I have posted a couple entries lately about the World of Coca-Cola Museum in Atlanta, GA. I was even so bold as to say that I think it is, for the most part, not worth the price of admission (however, my oldest grand-daughter said it was her favorite thing she did while she was here this past week!)
I’m not backtracking on my opinion, but I do want to tell you what I think is the best part of the World of Coca-Cola. It isn’t the Vault nor the movie clips. They have some cool artifacts and memorabilia, including a Coca-Cola vending “machine” that flew on the space shuttle to the international space station (now that is pretty cool!)
Nope, those aren’t the highlight as far as I’m concerned. The highlight is the very last thing you do before you exit the museum (through, of course, the Coca-Cola gift shop!). Just prior to the gift shop is a large room where there is are towers that have soda fountains in them. There is a tower for pretty much each continent: Asia, Africa, South/Latin America, Europe, etc. And what drinks are dispensed there (FREE OF CHARGE!!!)? They are products made by the Coca-Cola corporation and you can taste many of the different products that they sell in various countries. Some are really good! In fact, there are some that they sell elsewhere that I wish they sold here! But, there are also some that are horrible!!! The worst (by consensus) seems to be a drink they sold in Italy (I’ve been told that they no longer make it) called Beverly. One opinion said that it tasted like a dentists office. That was the kindest of the voiced opinions that I heard about the taste.
The good news? You can stay and drink as long as you wish…as much as you wish! The bad news? Well, caffeine makes you have to relieve yourself, right? But, fear not! There’s a restroom right next to this “tasting room”!
Bottoms up, everyone!
ON THIS DAY IN HISTORY: on this day in 4977 B.C., the universe was created, according to German mathematician and astronomer Johannes Kepler, considered a founder of modern science. Kepler is best known for his theories explaining the motion of planets.
Kepler was born on December 27, 1571, in Weil der Stadt, Germany. As a university student, he studied the Polish astronomer Nicolaus Copernicus’ theories of planetary ordering. Copernicus (1473-1543) believed that the sun, not the earth, was the center of the solar system, a theory that contradicted the prevailing view of the era that the sun revolved around the earth.
In 1600, Kepler went to Prague to work for Danish astronomer Tycho Brahe, the imperial mathematician to Rudolf II, emperor of the Holy Roman Empire. Kepler’s main project was to investigate the orbit of Mars. When Brahe died the following year, Kepler took over his job and inherited Brahe’s extensive collection of astronomy data, which had been painstakingly observed by the naked eye. Over the next decade, Kepler learned about the work of Italian physicist and astronomer Galileo Galilei (1564-1642), who had invented a telescope with which he discovered lunar mountains and craters, the largest four satellites of Jupiter and the phases of Venus, among other things. Kepler corresponded with Galileo and eventually obtained a telescope of his own and improved upon the design. In 1609, Kepler published the first two of his three laws of planetary motion, which held that planets move around the sun in ellipses, not circles (as had been widely believed up to that time), and that planets speed up as they approach the sun and slow down as they move away. In 1619, he produced his third law, which used mathematic principles to relate the time a planet takes to orbit the sun to the average distance of the planet from the sun.

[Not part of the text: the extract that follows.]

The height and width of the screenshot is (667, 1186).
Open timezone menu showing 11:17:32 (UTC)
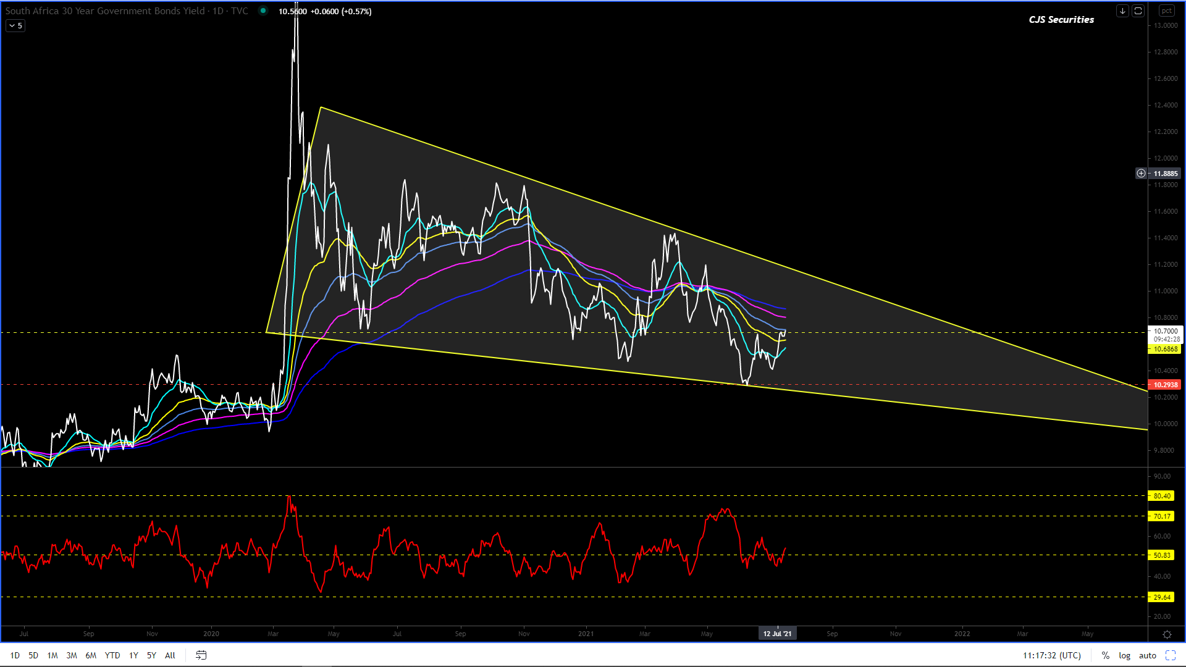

Kepler’s research was slow to gain widespread traction during his lifetime, but it later served as a key influence on the English mathematician Sir Isaac Newton (1643-1727) and his law of gravitational force. Additionally, Kepler did important work in the fields of optics, including demonstrating how the human eye works, and math. He died on November 15, 1630, in Regensberg, Germany. As for Kepler’s calculation about the universe’s birthday, scientists in the 20th century developed the Big Bang theory, which showed that his calculations were off by about 13.7 billion years.
TRIVIA FOR TODAY: The largest mammalian carnivore that ever lived on land was the giant short-faced bear. Twice the size of the biggest modern bear, it was 6′ 5″ tall at the shoulder when standing on all fours. Scientists believe it had very long legs and chased antelope on the North American prairies. It died around 12,000 years ago.